La sazón del corazón

Dejan huella los libros que en la intimidad de sus páginas osadas, místicas, románticas o sabias, descansa el sortilegio de letras que se aferra al recuerdo.

No es raro que nos habite el fantasma de una novela, que sus personajes sean nuestros y la historia, verdad divina; que extrañemos ese mundo querido y nos sepamos cómplices eternos del autor.

Esta sensación se me instaló unos meses atrás, cuando al terminar de leer Doña Flor y sus dos maridos me sentí vacía. Echo en falta ese libro que el brasileño Jorge Amado tuvo a bien publicar en 1966, pues fueron tantas las carcajadas que en lo que a mí respecta doña Flor Guimarâes bien pudo haber tenido otros tres cónyuges.

Sucede en la ciudad más africana de nuestro continente: San Salvador de la Bahía de Todos los Santos, en aquel picante noreste de Brasil donde los tambores, el cuerpo, la comida y el amor se funden en inagotable algarabía.

Flor tiene un don culinario que su madre explota sin titubear; abre en su casa una escuela de cocina (Sabor y Arte) que termina por darles fama y sustento, hasta la decisiva aparición de Vadinho, primer marido de Florípedes.

El idilio comienza con un baile, ¿y cómo más? En una elegantísima fiesta a la que Vadinho se cuela con labia y triquiñuelas.
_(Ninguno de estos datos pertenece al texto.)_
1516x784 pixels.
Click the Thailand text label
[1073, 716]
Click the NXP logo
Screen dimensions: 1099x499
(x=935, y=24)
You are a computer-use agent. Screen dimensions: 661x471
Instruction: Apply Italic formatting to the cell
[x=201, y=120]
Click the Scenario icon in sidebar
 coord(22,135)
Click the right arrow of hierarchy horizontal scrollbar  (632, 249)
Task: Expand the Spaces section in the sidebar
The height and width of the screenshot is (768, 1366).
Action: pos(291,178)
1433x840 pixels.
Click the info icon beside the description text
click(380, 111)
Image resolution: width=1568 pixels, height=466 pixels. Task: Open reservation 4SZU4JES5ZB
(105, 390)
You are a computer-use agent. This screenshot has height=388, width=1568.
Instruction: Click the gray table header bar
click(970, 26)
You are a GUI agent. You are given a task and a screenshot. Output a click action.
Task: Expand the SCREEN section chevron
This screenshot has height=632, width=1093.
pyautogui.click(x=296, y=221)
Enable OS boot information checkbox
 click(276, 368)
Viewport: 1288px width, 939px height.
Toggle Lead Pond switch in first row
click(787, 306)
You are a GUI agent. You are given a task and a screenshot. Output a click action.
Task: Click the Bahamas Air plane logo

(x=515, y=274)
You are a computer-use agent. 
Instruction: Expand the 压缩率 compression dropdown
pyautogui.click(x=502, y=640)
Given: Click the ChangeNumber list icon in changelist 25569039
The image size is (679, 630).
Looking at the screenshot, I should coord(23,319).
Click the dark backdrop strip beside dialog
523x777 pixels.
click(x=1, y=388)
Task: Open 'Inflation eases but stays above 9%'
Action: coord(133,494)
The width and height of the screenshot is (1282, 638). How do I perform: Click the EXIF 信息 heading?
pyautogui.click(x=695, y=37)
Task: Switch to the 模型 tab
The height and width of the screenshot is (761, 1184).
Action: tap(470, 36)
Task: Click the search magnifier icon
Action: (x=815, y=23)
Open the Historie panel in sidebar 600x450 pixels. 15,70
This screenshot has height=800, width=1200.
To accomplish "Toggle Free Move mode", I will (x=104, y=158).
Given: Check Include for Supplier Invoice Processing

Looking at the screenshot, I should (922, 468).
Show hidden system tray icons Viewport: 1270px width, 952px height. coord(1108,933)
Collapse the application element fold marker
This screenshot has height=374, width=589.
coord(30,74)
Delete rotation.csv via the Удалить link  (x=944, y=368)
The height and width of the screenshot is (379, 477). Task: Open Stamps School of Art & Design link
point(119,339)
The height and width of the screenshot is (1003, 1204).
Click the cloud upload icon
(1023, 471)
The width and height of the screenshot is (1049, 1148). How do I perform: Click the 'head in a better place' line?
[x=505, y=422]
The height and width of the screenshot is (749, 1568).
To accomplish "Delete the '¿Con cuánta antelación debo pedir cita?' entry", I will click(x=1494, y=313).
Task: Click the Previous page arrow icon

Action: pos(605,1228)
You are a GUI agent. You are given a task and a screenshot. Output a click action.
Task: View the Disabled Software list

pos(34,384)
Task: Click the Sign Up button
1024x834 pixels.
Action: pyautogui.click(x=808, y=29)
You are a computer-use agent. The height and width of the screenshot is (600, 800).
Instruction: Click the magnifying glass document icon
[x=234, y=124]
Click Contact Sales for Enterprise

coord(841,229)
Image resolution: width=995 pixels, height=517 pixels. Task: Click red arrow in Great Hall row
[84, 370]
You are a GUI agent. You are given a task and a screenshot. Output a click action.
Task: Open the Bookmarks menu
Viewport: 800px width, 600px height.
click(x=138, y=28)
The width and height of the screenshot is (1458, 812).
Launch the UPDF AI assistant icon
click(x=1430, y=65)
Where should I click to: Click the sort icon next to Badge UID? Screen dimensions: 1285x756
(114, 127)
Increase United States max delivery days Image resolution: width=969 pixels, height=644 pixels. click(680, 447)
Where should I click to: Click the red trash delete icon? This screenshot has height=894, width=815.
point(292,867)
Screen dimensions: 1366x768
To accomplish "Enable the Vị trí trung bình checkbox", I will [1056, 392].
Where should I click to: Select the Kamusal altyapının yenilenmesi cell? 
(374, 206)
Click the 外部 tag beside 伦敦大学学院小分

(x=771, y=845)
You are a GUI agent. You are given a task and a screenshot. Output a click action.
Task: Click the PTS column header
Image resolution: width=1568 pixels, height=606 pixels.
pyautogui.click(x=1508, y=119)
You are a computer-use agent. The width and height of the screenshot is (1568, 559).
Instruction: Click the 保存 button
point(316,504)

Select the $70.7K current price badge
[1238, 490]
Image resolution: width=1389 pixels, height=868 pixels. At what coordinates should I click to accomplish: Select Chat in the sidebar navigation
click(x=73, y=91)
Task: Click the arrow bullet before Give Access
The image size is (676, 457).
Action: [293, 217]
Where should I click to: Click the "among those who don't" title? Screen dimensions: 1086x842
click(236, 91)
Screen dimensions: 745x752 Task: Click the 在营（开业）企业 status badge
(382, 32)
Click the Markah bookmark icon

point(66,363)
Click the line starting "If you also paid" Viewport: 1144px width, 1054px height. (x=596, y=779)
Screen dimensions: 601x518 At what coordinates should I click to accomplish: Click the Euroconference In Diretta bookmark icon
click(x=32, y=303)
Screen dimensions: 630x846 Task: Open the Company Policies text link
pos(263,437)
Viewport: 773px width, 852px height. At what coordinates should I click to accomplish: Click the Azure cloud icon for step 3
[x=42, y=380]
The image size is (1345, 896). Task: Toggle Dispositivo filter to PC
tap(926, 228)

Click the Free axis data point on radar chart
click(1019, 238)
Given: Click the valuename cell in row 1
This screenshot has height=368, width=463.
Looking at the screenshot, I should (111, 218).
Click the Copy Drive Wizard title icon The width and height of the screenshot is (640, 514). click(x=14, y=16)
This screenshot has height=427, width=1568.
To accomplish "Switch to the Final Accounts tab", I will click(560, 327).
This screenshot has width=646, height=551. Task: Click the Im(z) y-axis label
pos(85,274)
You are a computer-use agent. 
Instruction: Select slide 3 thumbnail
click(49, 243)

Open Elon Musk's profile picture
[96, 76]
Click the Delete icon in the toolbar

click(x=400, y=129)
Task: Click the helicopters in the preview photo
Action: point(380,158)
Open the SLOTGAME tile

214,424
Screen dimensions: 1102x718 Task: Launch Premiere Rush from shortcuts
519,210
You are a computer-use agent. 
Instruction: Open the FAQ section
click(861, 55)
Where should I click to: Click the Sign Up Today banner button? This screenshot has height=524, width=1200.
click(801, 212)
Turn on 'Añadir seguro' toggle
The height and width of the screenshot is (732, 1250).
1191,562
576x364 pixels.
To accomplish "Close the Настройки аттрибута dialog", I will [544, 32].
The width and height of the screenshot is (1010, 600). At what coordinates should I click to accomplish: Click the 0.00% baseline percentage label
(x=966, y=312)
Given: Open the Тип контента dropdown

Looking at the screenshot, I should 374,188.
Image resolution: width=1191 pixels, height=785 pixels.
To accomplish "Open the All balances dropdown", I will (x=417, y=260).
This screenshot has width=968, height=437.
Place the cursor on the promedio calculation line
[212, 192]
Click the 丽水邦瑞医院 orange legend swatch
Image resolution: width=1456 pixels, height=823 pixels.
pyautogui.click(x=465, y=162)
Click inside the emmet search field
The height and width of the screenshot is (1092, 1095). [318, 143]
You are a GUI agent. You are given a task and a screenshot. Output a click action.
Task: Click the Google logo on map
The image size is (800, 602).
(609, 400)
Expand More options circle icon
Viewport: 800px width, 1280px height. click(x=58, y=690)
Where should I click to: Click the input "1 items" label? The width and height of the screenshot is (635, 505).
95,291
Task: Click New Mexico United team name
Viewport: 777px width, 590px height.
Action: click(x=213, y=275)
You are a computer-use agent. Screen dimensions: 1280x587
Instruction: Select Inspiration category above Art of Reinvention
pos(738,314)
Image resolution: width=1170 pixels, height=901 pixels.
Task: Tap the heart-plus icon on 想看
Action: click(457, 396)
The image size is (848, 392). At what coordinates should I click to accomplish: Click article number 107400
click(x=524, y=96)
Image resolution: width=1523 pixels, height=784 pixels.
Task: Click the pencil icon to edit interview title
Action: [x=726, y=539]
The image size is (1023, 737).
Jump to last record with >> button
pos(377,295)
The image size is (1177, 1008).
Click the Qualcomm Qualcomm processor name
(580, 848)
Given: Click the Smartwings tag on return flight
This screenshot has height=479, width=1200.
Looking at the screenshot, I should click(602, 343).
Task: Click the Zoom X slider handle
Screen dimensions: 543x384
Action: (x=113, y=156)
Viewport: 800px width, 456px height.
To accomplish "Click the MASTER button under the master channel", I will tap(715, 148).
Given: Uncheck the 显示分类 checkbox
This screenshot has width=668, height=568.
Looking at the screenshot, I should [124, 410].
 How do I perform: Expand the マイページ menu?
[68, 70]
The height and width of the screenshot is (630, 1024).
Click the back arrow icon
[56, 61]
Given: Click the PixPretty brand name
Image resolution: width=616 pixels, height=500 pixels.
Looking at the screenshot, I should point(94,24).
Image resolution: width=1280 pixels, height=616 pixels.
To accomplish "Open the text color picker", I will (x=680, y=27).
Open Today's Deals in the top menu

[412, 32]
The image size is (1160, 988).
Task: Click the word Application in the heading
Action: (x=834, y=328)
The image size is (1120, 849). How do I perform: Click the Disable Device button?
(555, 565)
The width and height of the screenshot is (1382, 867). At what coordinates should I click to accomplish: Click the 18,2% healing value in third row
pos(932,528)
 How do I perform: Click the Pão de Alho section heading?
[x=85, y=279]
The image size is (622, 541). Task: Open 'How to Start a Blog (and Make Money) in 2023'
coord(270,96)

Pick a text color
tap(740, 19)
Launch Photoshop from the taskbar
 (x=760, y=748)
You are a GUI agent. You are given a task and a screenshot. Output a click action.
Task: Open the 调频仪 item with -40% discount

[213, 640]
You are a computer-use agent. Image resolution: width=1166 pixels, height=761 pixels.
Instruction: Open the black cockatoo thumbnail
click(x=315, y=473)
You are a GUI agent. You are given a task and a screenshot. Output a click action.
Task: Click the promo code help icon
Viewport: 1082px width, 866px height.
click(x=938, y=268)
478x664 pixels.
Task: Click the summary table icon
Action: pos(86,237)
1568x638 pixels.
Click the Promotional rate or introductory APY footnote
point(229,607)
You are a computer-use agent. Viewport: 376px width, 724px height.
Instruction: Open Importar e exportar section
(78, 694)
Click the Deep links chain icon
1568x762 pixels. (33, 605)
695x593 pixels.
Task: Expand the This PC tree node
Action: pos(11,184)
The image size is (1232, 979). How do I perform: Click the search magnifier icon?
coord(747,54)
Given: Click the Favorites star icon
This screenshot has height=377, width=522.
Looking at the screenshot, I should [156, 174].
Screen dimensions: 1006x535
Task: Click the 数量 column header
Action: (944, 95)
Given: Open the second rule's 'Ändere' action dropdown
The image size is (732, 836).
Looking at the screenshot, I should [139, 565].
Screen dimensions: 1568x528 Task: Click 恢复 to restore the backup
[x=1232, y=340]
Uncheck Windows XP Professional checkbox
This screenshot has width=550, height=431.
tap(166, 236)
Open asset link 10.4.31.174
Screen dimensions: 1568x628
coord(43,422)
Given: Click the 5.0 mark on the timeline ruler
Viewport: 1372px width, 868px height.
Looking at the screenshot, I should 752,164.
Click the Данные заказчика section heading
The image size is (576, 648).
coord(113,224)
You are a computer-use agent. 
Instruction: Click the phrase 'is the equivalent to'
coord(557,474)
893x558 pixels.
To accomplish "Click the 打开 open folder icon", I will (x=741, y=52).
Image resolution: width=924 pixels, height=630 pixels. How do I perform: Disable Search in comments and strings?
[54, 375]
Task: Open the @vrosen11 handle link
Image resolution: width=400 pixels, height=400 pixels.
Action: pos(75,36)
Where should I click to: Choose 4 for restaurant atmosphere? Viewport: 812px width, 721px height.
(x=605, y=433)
Nadie como él puede canjear con la facilidad del tahúr, verborrea por dinero, promesas por amor, pero luego del embriagante tango que comparten, le propone casorio, mas no fidelidad.

No bien la suegra futura se entera de la turbia reputación que arrastra el yerno, queda al borde del soponcio y se resigna a sabotear la relación. De ninguna manera se permitirá el lujo de entregarle hija e ingresos a menudo gañán. Sin embargo, se casan a hurtadillas. Un matrimonio donde el gozo y la pena de Flor descansan por igual en los parranderos hombros de Vadinho. Hasta que él, colmado de cachaça y fiesta, cae fulminado a medio carnaval.

Doña Flor queda entonces a merced de una ansiosa y prematura viudez, misma que no consuela ni la certeza de que su ya famosa cornamenta desapareció junto con el finado. Lo extraña, qué remedio.

Pero gracias al desocupe pueblerino, sus amigas metiches hacen todo por conseguirle otro marido a la joven y desdichada cocinera. Aparece así el desfile de granujas y pretendientes que hacen de ésta la novela más divertida que he leído en mucho tiempo.

En Doña Flor y sus dos maridos, Jorge Amado sacia a manos llenas, con ritmo y sabor, la sed de sabrosura que despierta. Sólo cabe una advertencia: es adictivo.